------ Stored data ------

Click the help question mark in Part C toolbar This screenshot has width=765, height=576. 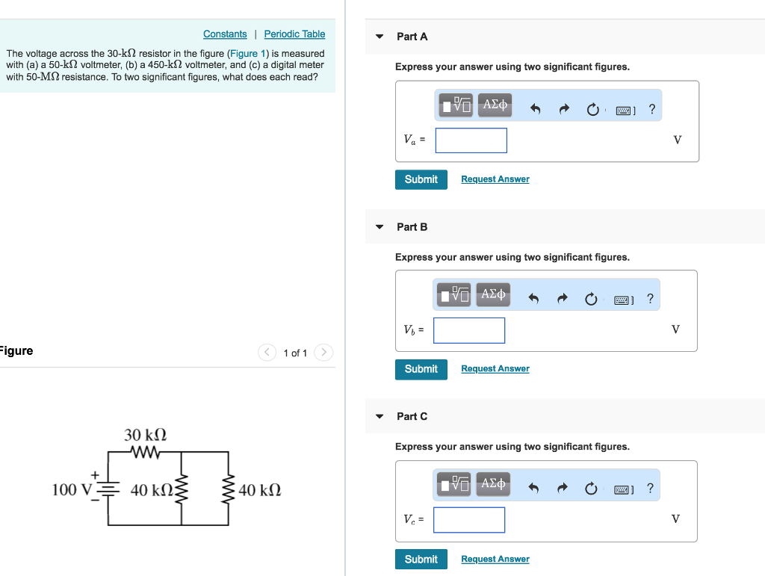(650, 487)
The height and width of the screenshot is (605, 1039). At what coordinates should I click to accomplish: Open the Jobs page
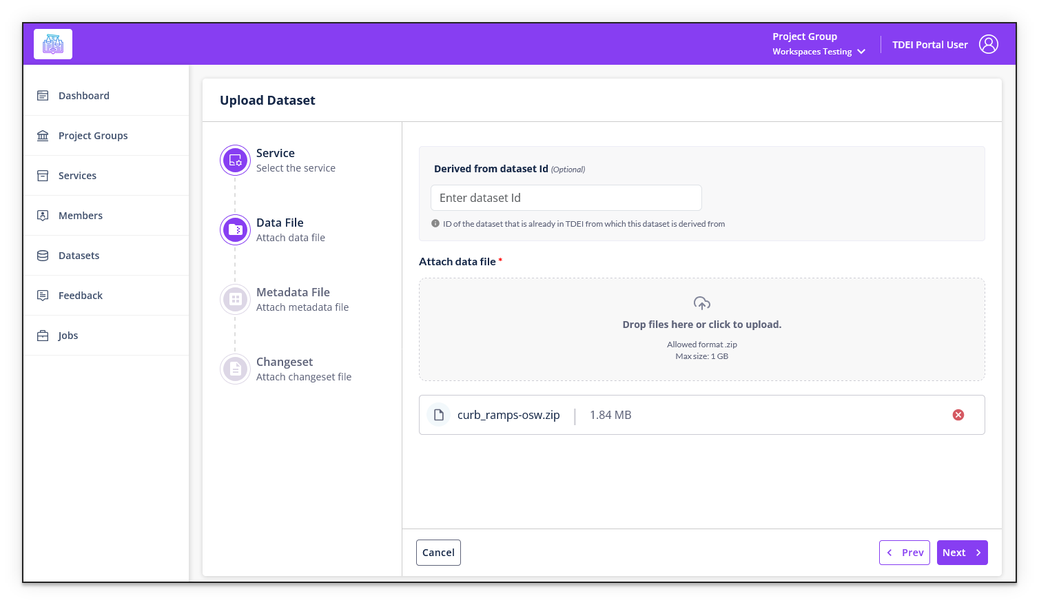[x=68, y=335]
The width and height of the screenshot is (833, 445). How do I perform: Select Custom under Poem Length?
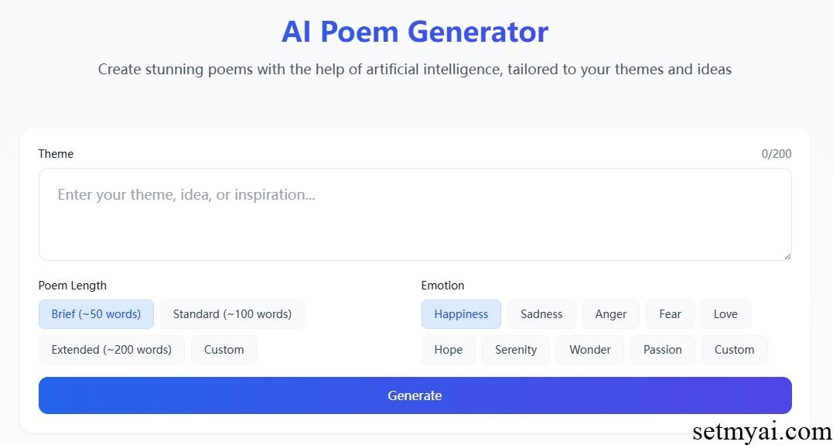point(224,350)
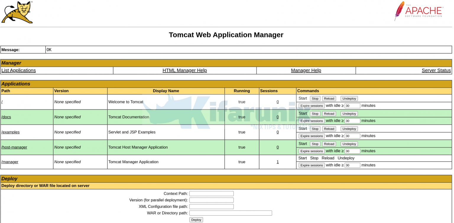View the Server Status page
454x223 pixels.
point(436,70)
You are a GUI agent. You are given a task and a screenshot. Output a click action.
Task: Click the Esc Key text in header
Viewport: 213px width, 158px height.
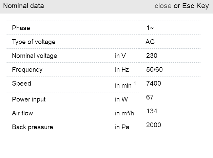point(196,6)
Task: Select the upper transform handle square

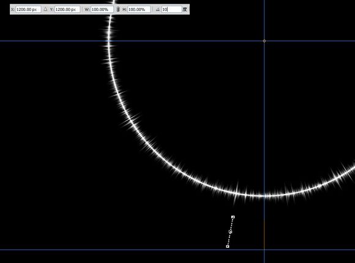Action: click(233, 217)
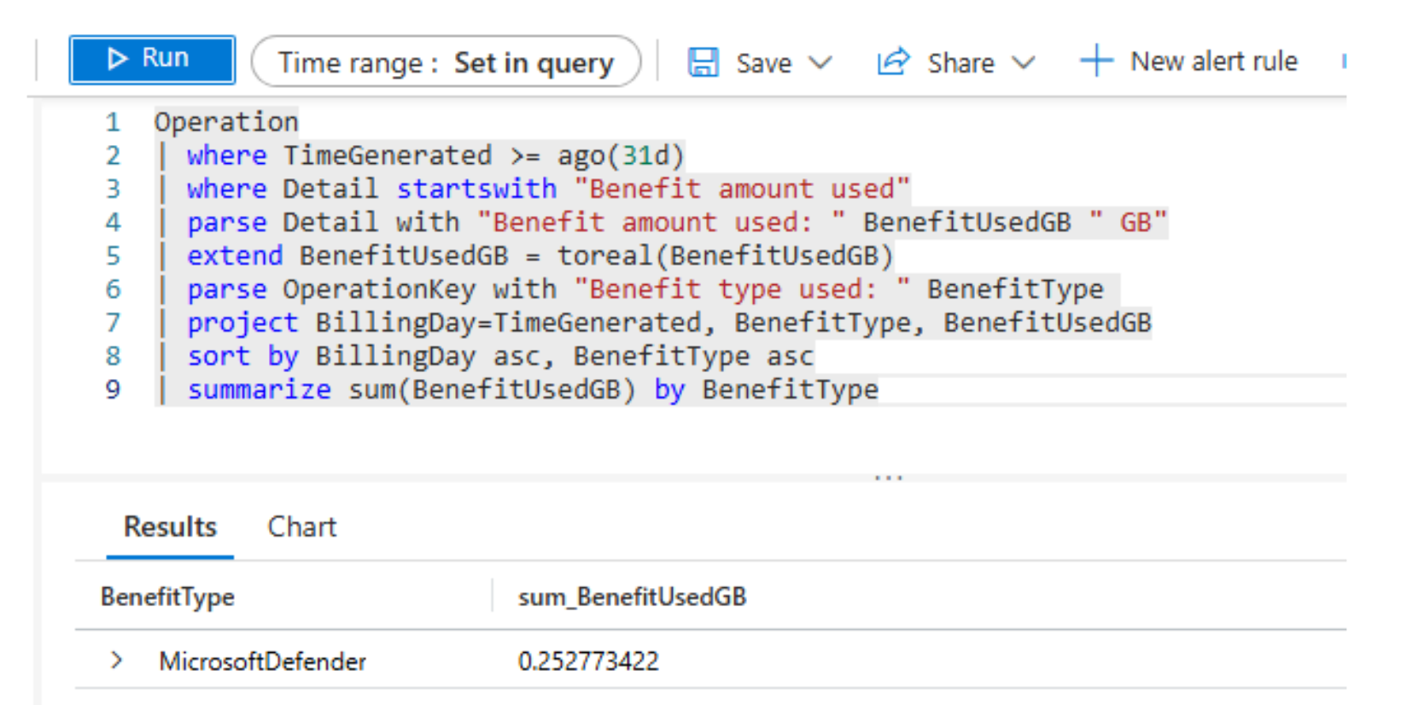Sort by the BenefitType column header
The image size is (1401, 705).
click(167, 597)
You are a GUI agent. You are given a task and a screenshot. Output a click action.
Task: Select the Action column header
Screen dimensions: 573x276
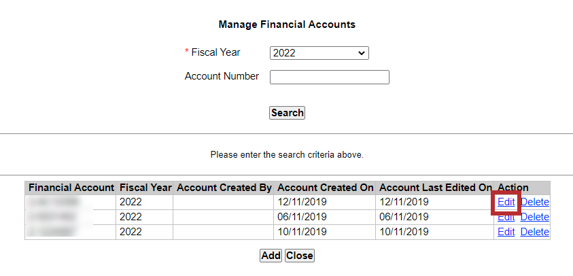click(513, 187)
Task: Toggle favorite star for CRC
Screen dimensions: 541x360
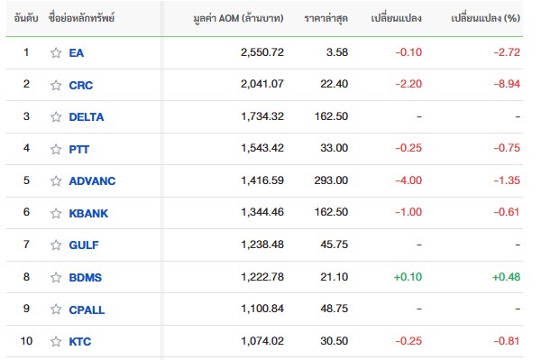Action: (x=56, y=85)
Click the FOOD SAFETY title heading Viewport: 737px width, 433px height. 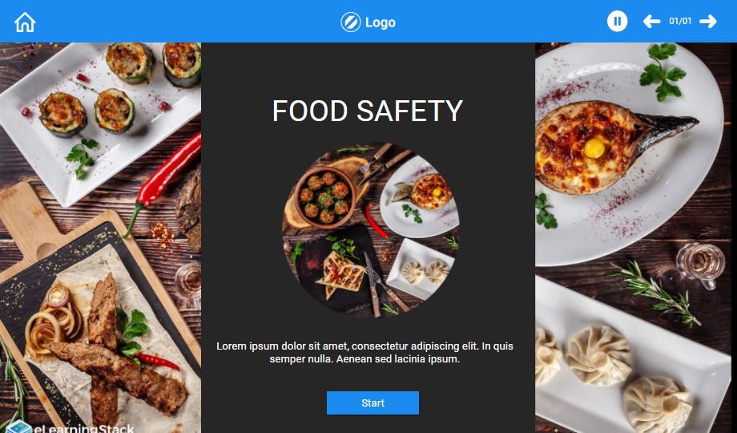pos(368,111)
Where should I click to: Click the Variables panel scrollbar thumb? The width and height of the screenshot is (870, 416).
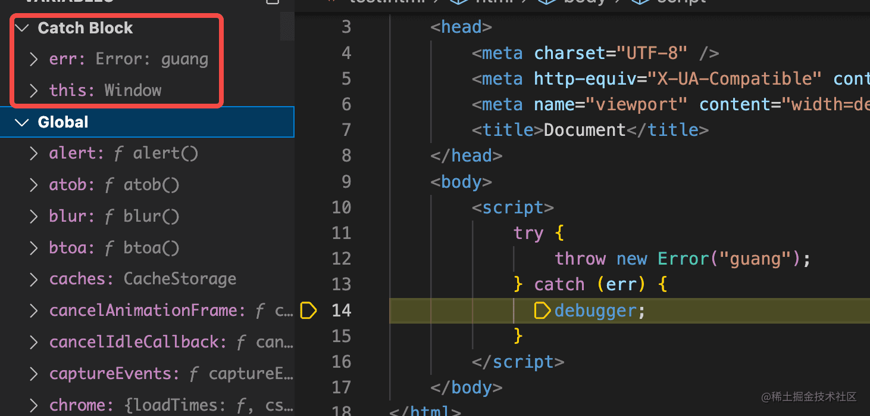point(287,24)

------

▶ **Directive**
Copy the material word for word, starting at the line containing "The width and height of the screenshot is (833, 445)." and ending at the line containing "point(436,70)". Leave out the pictures.

▶ **Correct answer**
The width and height of the screenshot is (833, 445). How do I perform: Select Custom under Poem Length?
point(224,350)
View the Server Status page
454x223 pixels.
point(436,70)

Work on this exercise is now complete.